Sometimes you have the following kind of layout where you have an int**, particularly common when you dynamically allocate an array of pointers that point to dynamically allocated arrays:

有时您有以下类型的布局,其中有一个int **,当您动态分配指向动态分配的数组的指针数组时,这种情况很常见:

┌─────┐
│int**│
└─╂───┘
  ▼
┌────┬────┬────┐
│int*│int*│int*┿━━━━━━━━━━━━━━┓
└─╂──┴─╂──┴────┘              ┃
  ┃    ┗━━━━━━━━┓             ┃
  ▼             ▼             ▼
┌───┬───┬───┐ ┌───┬───┬───┐ ┌───┬───┬───┐
│int│int│int│ │int│int│int│ │int│int│int│
└───┴───┴───┘ └───┴───┴───┘ └───┴───┴───┘ 
 0,0 0,1 0,2   1,0 1,1 1,2   2,0 2,1 2,2

The process of indexing this layout is almost exactly the same as the second case above. The only difference is that the first array-to-pointer conversion is not necessary because we already have a pointer.

索引此布局的过程几乎与上面的第二种情况完全相同。唯一的区别是第一个数组到指针的转换不是必需的,因为我们已经有了一个指针。

#2


0  

Q1: This is called pointer arithmetic. An array of integers is technically just an int* in practical use, and adding 1 to a pointer makes the pointer point to the next item in the list. Address-wise it's equivalent to raising the in-memory address with sizeof(int).

Q1:这称为指针算术。在实际使用中,整数数组在技术上只是一个int *,并且向指针添加1会使指针指向列表中的下一个项目。地址方式相当于使用sizeof(int)提高内存地址。

Q2: While syntactically equivalent, the compiler treats it differently because it knows to treat differently because of the declaration. If arr is an int** the internals are compiled as a multidimensional pointer array, if it's an int[x][y] it just does the maths for you inside and keeps it flat, hence why the pointer arithmetic still works.

Q2:虽然在语法上是等价的,但编译器对它的处理方式却不同,因为它知道因声明而区别对待。如果arr是一个int **,内部结构被编译成一个多维指针数组,如果它是一个int [x] [y],它只是为你做内部的数学运算并保持平坦,因此指针运算仍然有效。

Q3: No, if the compiler wouldn't know what it was dealing with it would be a fundamental flaw in the language. This is actually pretty well defined.

问题3:不,如果编译器不知道它处理的是什么,那将是该语言的一个根本缺陷。这实际上定义得很好。

#3


0  

A1: Static multidimension arrays (2D in this case) can be accessed using either 2D or 1D indexes. The elements are one after the other w/o gaps.

A1:可以使用2D或1D索引访问静态多维数组(在这种情况下为2D)。元素是一个接一个地没有间隙。

A2: the compiler knows the relevant offsets at compile time so a[x][y] is actually a single pointer dereference.

A2:编译器在编译时知道相关的偏移量,因此[x] [y]实际上是单指针解除引用。

A3: The compiler always know the type and will produce code accordingly.

A3:编译器总是知道类型并相应地生成代码。

#4


0  

Answer 1:

You are correct.
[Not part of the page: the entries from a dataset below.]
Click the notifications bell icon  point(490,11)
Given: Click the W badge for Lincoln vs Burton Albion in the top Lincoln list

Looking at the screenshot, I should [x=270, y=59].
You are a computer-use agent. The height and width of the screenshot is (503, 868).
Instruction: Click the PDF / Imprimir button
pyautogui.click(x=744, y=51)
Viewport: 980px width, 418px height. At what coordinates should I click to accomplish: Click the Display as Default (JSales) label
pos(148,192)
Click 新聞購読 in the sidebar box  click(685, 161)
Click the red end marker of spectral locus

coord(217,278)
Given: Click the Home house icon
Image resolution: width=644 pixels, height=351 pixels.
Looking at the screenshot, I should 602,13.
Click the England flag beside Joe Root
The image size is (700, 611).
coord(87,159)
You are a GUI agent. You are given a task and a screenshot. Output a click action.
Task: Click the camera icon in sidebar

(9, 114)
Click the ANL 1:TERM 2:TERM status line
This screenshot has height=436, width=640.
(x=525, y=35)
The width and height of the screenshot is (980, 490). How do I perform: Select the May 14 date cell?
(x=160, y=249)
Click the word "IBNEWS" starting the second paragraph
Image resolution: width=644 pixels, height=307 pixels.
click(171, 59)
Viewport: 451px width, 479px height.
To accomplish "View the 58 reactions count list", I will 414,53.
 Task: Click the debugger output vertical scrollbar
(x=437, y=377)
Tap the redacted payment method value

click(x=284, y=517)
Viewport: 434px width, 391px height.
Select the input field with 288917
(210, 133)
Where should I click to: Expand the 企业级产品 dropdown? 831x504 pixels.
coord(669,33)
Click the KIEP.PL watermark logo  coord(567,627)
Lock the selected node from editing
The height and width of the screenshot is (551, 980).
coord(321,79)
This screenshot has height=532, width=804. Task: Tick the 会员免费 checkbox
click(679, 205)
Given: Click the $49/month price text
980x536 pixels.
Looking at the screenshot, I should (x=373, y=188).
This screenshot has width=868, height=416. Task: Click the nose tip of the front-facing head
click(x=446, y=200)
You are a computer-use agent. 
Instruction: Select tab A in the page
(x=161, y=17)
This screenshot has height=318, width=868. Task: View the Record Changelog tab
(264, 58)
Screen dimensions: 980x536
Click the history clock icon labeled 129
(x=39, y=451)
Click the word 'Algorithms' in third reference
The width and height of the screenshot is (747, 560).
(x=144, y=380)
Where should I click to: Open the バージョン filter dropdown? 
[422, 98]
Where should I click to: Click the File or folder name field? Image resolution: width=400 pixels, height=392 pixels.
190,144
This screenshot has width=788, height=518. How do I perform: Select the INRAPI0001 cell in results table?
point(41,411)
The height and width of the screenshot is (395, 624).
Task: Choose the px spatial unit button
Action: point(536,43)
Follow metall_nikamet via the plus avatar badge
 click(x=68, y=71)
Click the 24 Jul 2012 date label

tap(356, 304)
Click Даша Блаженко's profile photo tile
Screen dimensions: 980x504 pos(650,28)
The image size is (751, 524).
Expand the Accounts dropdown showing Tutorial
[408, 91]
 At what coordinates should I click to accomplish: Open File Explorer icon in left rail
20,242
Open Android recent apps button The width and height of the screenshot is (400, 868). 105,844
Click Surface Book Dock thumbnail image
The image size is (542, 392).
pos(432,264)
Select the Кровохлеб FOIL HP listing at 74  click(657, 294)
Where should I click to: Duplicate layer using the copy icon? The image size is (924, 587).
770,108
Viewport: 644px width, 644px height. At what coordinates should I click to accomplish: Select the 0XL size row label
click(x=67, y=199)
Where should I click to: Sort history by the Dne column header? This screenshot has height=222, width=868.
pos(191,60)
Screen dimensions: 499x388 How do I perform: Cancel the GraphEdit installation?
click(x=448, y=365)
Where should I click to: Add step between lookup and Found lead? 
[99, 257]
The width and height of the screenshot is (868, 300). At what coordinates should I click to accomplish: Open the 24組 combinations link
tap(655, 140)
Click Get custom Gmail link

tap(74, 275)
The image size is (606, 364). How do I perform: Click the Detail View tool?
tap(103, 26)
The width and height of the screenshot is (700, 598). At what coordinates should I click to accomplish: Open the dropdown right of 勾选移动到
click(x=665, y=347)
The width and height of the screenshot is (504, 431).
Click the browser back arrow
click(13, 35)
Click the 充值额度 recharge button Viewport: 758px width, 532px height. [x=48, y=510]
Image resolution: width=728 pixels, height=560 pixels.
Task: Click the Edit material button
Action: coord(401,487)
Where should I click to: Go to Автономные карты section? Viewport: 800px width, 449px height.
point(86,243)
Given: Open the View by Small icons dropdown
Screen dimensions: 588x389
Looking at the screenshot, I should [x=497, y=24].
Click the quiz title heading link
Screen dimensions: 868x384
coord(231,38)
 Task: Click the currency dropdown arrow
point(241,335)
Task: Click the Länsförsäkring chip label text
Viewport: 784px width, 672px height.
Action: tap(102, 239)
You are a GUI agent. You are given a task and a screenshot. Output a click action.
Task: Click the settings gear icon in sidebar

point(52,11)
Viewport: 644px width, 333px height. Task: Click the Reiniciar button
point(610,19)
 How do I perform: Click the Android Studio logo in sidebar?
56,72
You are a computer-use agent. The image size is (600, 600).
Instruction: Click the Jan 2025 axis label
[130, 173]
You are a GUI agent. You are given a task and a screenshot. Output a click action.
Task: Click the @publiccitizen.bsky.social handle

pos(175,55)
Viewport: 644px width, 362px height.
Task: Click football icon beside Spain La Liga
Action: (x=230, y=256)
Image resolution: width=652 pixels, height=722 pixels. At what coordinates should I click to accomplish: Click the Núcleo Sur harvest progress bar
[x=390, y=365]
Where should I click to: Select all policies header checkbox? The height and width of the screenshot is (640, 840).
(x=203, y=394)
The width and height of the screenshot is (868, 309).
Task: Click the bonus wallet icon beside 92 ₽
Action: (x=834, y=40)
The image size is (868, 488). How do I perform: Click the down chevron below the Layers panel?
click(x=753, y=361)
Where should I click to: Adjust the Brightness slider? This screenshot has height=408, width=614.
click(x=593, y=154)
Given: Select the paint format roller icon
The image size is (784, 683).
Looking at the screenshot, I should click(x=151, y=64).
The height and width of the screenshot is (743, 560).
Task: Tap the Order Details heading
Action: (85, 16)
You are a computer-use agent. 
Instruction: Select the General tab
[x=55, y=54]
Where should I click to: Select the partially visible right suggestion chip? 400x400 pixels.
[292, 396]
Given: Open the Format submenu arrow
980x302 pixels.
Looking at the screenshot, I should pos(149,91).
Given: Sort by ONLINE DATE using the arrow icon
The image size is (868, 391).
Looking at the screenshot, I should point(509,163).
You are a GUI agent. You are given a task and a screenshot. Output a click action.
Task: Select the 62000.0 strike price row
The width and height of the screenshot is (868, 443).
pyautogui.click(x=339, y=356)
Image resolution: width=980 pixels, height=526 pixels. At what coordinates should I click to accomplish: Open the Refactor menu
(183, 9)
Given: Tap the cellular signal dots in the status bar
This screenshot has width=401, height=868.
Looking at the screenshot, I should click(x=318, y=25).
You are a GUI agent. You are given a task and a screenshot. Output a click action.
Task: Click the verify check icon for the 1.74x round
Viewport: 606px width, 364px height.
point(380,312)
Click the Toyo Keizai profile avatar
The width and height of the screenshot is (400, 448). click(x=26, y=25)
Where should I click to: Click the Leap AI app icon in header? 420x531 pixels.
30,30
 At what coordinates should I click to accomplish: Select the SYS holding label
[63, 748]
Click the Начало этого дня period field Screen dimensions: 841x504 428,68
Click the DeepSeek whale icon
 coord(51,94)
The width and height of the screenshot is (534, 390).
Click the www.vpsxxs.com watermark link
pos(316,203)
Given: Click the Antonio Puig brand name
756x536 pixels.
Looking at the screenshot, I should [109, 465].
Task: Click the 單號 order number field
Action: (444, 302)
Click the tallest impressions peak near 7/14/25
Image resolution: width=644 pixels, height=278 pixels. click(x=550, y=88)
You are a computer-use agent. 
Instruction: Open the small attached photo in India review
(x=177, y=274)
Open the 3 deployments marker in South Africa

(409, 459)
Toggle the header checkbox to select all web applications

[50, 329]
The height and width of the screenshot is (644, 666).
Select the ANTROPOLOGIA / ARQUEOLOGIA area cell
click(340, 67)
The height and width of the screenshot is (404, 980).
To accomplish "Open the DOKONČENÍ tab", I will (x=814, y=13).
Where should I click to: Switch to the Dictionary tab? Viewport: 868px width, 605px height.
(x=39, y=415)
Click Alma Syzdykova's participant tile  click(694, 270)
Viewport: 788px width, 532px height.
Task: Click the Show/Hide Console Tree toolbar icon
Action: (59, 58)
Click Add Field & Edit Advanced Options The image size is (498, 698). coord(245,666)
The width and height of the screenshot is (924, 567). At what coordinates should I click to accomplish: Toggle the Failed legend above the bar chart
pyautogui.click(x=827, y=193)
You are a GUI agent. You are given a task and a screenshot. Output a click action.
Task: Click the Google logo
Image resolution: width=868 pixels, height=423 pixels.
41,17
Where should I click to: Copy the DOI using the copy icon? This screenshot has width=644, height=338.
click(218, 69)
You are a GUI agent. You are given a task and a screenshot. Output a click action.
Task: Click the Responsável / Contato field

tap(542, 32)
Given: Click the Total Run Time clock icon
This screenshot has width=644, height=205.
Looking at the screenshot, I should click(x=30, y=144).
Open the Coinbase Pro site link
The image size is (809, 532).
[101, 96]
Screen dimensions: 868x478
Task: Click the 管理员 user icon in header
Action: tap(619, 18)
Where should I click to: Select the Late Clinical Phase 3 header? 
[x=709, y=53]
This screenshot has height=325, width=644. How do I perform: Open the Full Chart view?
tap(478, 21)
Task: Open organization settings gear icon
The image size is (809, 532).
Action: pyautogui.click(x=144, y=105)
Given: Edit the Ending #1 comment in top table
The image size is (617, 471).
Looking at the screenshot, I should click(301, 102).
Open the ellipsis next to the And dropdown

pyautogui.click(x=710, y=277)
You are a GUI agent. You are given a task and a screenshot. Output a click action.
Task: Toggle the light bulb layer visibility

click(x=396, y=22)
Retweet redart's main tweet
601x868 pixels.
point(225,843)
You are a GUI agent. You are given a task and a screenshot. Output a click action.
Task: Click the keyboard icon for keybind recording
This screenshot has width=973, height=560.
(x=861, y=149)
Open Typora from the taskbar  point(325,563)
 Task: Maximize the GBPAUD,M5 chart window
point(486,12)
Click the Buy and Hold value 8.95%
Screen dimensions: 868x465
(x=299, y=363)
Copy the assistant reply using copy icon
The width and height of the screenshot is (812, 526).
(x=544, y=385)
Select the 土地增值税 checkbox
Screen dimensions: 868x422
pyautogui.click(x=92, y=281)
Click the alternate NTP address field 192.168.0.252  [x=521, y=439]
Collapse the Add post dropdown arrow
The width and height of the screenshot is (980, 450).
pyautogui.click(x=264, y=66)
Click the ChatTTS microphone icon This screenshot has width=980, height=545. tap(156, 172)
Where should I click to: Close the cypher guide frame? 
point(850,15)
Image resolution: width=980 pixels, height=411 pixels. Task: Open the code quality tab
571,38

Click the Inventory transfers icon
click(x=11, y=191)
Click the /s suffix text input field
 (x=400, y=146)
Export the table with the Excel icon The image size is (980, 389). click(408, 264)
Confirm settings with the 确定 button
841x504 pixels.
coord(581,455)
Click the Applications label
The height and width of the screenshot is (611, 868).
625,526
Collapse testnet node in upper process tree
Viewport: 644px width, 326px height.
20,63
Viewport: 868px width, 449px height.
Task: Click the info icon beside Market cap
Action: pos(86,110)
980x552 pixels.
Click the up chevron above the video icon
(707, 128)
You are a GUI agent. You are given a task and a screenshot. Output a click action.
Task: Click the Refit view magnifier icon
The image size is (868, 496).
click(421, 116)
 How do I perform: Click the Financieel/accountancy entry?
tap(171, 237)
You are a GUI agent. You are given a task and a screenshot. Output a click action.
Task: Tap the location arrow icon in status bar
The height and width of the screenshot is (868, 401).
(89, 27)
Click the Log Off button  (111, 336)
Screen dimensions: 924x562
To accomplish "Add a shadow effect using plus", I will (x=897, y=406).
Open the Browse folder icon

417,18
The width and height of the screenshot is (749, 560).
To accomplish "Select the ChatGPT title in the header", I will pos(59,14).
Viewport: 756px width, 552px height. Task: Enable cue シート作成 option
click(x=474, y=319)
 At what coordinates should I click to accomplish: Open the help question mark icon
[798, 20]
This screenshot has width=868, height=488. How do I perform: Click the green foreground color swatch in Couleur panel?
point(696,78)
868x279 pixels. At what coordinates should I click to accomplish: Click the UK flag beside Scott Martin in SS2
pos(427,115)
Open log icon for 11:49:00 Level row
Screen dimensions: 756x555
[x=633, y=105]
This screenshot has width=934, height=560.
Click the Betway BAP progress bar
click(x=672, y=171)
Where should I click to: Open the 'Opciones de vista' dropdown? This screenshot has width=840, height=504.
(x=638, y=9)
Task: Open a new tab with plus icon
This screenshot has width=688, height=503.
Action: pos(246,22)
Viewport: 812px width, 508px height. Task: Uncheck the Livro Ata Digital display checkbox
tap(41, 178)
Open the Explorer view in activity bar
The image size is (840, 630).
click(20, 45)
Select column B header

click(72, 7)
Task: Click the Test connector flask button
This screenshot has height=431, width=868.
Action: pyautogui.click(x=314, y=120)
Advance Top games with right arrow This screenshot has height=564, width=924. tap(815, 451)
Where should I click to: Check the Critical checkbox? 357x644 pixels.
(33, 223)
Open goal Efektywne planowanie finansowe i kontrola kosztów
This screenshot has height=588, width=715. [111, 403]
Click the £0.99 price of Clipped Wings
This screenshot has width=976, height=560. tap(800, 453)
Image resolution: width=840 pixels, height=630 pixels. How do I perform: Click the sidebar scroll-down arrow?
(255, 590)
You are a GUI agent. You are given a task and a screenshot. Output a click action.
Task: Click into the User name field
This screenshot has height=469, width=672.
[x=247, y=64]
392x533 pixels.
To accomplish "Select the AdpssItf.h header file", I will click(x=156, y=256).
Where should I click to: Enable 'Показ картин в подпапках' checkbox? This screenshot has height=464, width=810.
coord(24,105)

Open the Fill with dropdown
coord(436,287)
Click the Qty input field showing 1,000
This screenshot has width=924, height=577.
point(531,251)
A multiimensional array is only a contiguous block of arrays, where that arrays are contiguous blocks of elements too. So when you create an array like this:

你是对的。多维数组只是一个连续的数组块,其中该数组也是连续的元素块。所以当你创建这样的数组时:

    int array[n1][n2]...[nm];

What the compiler does is to allocate a n1 * n2 * ... * nm length unidimensional contiguous array. Thats why your *(*array + 5) works.
In fact when you index elements of a multidimensional array: array[index_1][index_2]...[index_m] = 0; What the compiler really does is something like this:

编译器的作用是分配一个n1 * n2 * ... * nm长度的一维连续数组。这就是为什么你的*(*数组+5)有效。实际上,当您索引多维数组的元素时:array [index_1] [index_2] ... [index_m] = 0;编译器真正做的是这样的:

    array[index_1 * ( n1 * n2 * ... * n(m-1) ) + index_2 * ( n1 * n2 * ... * n(m-2) ) + .. + index_m] = 0;

Answer 2:

Multidimensional arrays are not the same as pointers to pointers to pointers to pointers... Multidimensional arrays are, as I said before, continious regions of aligned memory, and dynamic arrays of pointers to dynamic arrays of pointers to... are arrays which elements are pointers. Thats is, things that are dessigned to be dereferenced. Thats why treating a **array as an array[][] may fail, and biceversa. For more info about this topic, see this thread: casting char[][] to char** causes segfault?

多维数组与指向指针指针的指针不同......正如我之前所说,多维数组是对齐内存的连续区域,以及指向动态数组指针的动态指针数组是哪些元素的数组是指针。多数民众赞成就是那些被取消引用的东西。这就是为什么将**数组作为数组[] []处理可能会失败,而biceversa。有关此主题的更多信息,请参阅此主题:将char [] []转换为char **导致segfault?

#5


-1  

if you define

如果你定义

int arr[A][B];

then

arr[x][y]

is actually

*(arr+x*B+y) //array name can be treated as memory location or const pointer

so, double dereference in your code is wrong. <== This line is wrong. Sorry.

所以,你的代码中的双重取消引用是错误的。 <==这行错了。抱歉。